Menuju konten utama

Gadai Jadi Jalan Pintas saat Lebaran Diliputi Kelesuan Ekonomi

Layanan gadai tumbuh lantaran maraknya gelombang PHK dan kelesuan ekonomi di momen Ramadhan dan Idulfitri.

Gadai Jadi Jalan Pintas saat Lebaran Diliputi Kelesuan Ekonomi
Petugas Pegadaian melayani warga yang menggadaikan barangnya di Kantor Pegadaian Merdeka Palembang, Sumsel, Senin (12/6). ANTARA FOTO/Feny Selly

tirto.id - Sudaryono (47) kembali menggadaikan cincin kawin istrinya dan sepasang anting milik putrinya demi memenuhi kebutuhan lebaran. Menggadaikan emas perhiasan tersebut seakan sudah menjadi persiapan rutin yang dilakukannya sejak 2022. Saat itu, dia mendapat pemberitahuan pemutusan hubungan kerja (PHK) dari tempatnya bekerja sebagai satpam.

Rencananya, hasil gadai dari cincin kawin dan sepasang anting yang hanya sebesar Rp1,88 juta itu bakal digunakannya untuk mudik bersama istri serta putra dan putrinya pada Kamis (27/3/2025). Hasil gadai yang didapatnya itu sudah termasuk potongan biaya administrasi sebesar 1 persen, biaya jasa 3 persen, dan biaya asuransi Rp10 ribu.

Sudaryono menyadari bahwa harga gadai emas tersebut jauh lebih rendah ketimbang bila dia menjualnya. Namun, itu tak masalah karena baik cincin kawin maupun anting bermotif Mickey Mouse milik putrinya itu bisa dia ambil kembali dan digadaikan lagi lain waktu.

Apalagi, bagi keluarganya, mudik sudah menjadi tradisi yang sebisa mungkin dijalankan saat Idulfitri tiba.

“Sekarang mertua itu tinggal satu, tinggal ibunya istriku. Bapak, ibuku udah enggak ada lama.
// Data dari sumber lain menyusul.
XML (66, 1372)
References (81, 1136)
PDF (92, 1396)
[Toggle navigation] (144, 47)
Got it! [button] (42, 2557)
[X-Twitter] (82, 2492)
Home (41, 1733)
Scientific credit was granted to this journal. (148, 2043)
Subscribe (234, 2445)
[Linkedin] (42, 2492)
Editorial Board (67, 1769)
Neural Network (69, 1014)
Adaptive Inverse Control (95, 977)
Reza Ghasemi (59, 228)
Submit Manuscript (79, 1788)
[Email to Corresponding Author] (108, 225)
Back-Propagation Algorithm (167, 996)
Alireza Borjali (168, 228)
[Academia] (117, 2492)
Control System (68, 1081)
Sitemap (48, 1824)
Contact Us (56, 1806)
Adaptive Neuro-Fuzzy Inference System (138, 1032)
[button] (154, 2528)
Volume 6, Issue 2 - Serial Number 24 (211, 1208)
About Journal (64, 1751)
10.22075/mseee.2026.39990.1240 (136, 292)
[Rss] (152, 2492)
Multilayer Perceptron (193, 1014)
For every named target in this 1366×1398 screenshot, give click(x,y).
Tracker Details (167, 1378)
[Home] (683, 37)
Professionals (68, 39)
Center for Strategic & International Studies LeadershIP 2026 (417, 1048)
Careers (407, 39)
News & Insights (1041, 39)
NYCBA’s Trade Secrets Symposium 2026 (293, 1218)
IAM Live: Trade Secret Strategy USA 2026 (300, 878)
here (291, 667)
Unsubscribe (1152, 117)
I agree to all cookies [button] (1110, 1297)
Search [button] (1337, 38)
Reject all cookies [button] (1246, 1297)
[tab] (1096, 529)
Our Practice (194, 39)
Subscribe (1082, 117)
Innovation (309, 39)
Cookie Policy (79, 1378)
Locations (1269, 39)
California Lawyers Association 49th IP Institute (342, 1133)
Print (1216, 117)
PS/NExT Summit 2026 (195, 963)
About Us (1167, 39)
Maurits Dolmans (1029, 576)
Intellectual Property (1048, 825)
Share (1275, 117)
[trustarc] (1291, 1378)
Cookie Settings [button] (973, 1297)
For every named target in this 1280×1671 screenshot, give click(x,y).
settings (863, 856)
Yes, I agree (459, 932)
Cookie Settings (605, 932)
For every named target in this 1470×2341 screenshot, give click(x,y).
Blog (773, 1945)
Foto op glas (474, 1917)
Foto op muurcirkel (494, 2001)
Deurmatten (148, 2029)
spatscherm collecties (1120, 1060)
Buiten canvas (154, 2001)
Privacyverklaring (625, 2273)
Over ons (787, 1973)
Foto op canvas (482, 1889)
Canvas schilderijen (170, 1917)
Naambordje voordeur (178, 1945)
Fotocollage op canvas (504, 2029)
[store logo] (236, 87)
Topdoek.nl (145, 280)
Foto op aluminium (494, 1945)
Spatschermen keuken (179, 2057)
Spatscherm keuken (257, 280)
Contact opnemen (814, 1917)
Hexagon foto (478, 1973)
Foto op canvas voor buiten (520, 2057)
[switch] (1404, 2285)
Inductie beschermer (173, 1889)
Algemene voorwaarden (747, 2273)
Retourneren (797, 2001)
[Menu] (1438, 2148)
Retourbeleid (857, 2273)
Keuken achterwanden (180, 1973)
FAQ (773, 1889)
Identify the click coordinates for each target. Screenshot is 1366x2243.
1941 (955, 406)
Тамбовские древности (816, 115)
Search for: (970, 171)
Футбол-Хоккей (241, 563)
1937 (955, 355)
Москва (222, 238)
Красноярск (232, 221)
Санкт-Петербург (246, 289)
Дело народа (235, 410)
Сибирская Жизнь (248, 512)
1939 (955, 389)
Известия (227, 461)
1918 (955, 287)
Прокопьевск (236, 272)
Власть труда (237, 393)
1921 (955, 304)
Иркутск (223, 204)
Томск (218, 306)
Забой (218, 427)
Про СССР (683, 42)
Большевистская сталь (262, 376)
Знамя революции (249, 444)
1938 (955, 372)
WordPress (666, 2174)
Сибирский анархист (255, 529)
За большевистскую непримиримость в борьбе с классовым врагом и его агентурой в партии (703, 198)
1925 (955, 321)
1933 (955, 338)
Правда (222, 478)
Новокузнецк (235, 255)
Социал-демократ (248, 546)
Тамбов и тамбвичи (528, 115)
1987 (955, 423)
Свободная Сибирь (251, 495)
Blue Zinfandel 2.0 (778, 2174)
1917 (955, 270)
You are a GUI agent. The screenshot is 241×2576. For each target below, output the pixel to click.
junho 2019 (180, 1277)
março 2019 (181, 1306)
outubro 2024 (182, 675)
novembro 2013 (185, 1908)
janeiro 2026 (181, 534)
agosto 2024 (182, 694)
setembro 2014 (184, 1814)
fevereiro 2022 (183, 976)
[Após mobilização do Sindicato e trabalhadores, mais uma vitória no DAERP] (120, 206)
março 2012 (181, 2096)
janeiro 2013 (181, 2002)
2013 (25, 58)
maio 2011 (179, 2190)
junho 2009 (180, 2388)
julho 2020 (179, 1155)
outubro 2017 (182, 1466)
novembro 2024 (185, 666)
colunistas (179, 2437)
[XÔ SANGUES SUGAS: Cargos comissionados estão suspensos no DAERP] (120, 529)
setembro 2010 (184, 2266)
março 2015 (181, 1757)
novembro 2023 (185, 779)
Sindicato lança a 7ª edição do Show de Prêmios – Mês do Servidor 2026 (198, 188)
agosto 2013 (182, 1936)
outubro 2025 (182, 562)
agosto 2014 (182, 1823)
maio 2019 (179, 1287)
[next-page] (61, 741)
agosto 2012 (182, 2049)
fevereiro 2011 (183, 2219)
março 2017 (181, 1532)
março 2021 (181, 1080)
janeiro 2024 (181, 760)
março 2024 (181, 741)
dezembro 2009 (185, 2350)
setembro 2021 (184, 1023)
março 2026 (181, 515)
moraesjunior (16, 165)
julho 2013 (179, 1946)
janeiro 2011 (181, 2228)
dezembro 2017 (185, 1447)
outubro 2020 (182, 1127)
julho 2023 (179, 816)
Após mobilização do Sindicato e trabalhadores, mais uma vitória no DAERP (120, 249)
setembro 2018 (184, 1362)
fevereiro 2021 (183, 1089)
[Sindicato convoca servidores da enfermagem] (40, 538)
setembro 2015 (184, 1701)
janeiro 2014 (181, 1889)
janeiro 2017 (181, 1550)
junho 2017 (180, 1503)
Jadi, ya dieman-emanlah. Selama masih bisa pulang, ya pulang,” kata Sudaryono saat ditemui Tirto di salah satu pusat gadai di daerah Tanah Abang, Jakarta Pusat, Sabtu (22/3/2025).

Sudaryono kini bekerja sebagai pengemudi ojek online (ojol) penuh waktu. Sudah pasti dia tak mendapat tunjangan hari raya (THR). Uang yang dikantonginya dari bonus hari raya (BHR) pun terbatas.

Meski serba terbatas, ayah dua anak itu selalu mengusahakan untuk pulang kampung demi bersua dengan sanak saudara dari keluarga istrinya di Sragen, Jawa Tengah.

“Intinya jangan dijadiin bebanlah. Pulang kampung kan juga silaturahmi. Nanti, pasti ada rejeki lagi buat ganti [uang] yang udah keluar [untuk mudik],” sambung lelaki yang lebih akrab disapa Mas Dar itu.

Dia pun berharap, dalam waktu sebulan, dia punya cukup uang untuk menebus cincin kawin milik istrinya dan anting kepunyaan putrinya yang masih berusia 7 tahun. Sebab, bunga gadai yang harus dibayarkannya terbilang cukup besar, yakni 10 persen untuk jangka waktu sebulan.

“Jadi, ya lumayan. Bayar pokoknya sama bunga 10 persen,” kata warga Tanah Abang itu.

Sementara itu, seorang pegawai pusat gadai bernama Renny Amalia (27) mengatakan bahwa sejak awal Ramadhan hingga menjelang lebaran seperti ini, orang yang datang untuk menggadaikan hartanya lebih banyak dari hari-hari biasa.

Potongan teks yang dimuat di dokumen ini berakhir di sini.